__What you need to do__. Output only the lines of the entries that follow, starting at the one with "Instruction: Open 查看或打印 for 2024年年度报告" and running down to the one with "Given: Click the blue eraser tool icon", both included and unchanged.

##########

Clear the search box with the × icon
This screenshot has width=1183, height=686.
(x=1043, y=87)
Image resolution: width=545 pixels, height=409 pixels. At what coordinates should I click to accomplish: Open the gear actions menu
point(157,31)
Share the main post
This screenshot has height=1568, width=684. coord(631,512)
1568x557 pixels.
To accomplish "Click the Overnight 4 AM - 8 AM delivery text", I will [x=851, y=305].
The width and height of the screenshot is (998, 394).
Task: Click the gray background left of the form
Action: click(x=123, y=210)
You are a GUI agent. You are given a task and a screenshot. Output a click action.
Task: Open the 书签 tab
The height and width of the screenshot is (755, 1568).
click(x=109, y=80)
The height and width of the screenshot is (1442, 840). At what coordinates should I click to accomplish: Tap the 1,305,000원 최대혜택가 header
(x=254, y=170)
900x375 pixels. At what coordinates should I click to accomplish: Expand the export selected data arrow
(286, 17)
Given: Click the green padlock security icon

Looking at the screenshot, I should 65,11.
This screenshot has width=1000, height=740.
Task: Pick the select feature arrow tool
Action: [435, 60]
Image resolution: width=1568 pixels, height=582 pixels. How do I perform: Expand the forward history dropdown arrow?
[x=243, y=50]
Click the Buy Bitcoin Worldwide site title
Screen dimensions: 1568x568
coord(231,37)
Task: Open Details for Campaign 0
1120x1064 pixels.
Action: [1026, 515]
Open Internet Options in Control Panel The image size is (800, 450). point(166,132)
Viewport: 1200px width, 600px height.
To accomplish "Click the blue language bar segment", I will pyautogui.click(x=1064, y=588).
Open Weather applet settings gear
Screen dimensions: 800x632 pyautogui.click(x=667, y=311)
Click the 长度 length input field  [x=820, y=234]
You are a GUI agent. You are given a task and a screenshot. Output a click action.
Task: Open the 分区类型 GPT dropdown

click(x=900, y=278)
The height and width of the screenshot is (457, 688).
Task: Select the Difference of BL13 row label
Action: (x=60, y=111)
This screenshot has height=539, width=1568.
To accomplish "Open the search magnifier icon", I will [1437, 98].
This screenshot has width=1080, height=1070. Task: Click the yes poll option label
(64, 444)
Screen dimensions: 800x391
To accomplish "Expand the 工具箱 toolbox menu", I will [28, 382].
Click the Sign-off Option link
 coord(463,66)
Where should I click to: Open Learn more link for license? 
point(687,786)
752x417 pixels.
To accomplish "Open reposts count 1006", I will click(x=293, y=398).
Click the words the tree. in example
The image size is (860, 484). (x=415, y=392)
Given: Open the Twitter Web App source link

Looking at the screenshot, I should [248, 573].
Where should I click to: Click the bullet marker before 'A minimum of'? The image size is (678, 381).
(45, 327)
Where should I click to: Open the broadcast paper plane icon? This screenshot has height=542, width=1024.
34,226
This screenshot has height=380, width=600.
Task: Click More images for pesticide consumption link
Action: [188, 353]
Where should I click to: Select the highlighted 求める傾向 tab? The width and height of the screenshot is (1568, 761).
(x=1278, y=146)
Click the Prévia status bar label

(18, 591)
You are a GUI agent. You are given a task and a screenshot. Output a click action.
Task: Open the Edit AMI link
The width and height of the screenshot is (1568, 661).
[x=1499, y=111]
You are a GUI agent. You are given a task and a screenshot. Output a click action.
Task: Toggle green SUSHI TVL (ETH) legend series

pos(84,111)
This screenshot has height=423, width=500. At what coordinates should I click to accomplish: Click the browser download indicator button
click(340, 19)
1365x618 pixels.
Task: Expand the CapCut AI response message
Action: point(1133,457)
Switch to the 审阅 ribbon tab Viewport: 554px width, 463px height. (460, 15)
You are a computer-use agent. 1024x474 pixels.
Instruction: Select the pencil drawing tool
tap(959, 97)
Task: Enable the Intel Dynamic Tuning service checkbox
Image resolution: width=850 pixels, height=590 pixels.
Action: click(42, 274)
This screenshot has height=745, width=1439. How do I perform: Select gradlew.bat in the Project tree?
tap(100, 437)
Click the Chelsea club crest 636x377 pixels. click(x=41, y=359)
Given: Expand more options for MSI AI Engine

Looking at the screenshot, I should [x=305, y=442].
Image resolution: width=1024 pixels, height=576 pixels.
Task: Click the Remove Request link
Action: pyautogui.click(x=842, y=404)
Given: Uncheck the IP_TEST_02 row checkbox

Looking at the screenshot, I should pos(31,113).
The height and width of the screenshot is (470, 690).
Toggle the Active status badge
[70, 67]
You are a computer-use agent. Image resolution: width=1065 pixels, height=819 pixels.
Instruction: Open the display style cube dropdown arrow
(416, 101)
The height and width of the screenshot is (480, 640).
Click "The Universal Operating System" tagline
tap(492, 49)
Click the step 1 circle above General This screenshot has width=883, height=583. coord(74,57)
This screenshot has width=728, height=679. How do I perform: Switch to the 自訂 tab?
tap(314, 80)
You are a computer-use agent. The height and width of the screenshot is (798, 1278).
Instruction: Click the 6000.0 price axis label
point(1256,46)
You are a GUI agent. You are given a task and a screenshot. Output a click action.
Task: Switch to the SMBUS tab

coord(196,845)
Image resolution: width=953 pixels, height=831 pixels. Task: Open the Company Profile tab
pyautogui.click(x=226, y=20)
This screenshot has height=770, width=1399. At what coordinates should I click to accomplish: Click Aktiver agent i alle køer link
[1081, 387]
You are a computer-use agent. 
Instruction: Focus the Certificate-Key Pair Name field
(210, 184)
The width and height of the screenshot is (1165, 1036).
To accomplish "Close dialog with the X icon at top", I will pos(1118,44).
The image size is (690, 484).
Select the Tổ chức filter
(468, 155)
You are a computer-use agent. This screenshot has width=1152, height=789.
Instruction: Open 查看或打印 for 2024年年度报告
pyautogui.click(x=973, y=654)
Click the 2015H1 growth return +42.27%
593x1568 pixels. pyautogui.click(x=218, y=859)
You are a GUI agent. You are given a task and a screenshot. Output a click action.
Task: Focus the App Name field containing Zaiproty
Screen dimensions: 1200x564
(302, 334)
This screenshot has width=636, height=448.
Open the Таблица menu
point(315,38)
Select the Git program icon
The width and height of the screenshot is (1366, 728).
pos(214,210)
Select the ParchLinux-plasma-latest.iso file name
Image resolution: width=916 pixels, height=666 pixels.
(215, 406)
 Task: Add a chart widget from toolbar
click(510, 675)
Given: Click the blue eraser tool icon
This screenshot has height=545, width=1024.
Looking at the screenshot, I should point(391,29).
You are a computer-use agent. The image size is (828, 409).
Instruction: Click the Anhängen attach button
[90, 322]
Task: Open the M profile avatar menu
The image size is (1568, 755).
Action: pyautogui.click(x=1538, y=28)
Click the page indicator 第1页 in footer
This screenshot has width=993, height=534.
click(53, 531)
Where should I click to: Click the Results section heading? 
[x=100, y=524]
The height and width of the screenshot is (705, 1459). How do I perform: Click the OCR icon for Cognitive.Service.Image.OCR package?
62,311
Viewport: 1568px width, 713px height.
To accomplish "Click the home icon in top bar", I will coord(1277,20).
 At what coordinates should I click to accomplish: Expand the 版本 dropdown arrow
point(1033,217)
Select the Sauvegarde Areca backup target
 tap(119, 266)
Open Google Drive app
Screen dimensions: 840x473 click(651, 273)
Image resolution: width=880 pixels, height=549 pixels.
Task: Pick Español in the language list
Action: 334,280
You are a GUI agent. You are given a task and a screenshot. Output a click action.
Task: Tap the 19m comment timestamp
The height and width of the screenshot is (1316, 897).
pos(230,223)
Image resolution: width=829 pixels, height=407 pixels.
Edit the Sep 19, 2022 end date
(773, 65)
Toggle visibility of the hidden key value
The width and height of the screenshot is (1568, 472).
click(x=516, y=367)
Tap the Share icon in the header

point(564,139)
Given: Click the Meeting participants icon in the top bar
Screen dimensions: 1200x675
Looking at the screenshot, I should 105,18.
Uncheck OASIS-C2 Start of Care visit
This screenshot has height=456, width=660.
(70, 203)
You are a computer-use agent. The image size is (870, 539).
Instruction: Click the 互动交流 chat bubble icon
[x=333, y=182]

##########

__Exercise solution__.
Instruction: Open 查看或打印 for 2024年年度报告
pyautogui.click(x=973, y=654)
Click the 2015H1 growth return +42.27%
593x1568 pixels. pyautogui.click(x=218, y=859)
You are a GUI agent. You are given a task and a screenshot. Output a click action.
Task: Focus the App Name field containing Zaiproty
Screen dimensions: 1200x564
(302, 334)
This screenshot has width=636, height=448.
Open the Таблица menu
point(315,38)
Select the Git program icon
The width and height of the screenshot is (1366, 728).
pos(214,210)
Select the ParchLinux-plasma-latest.iso file name
Image resolution: width=916 pixels, height=666 pixels.
(215, 406)
 Task: Add a chart widget from toolbar
click(510, 675)
Given: Click the blue eraser tool icon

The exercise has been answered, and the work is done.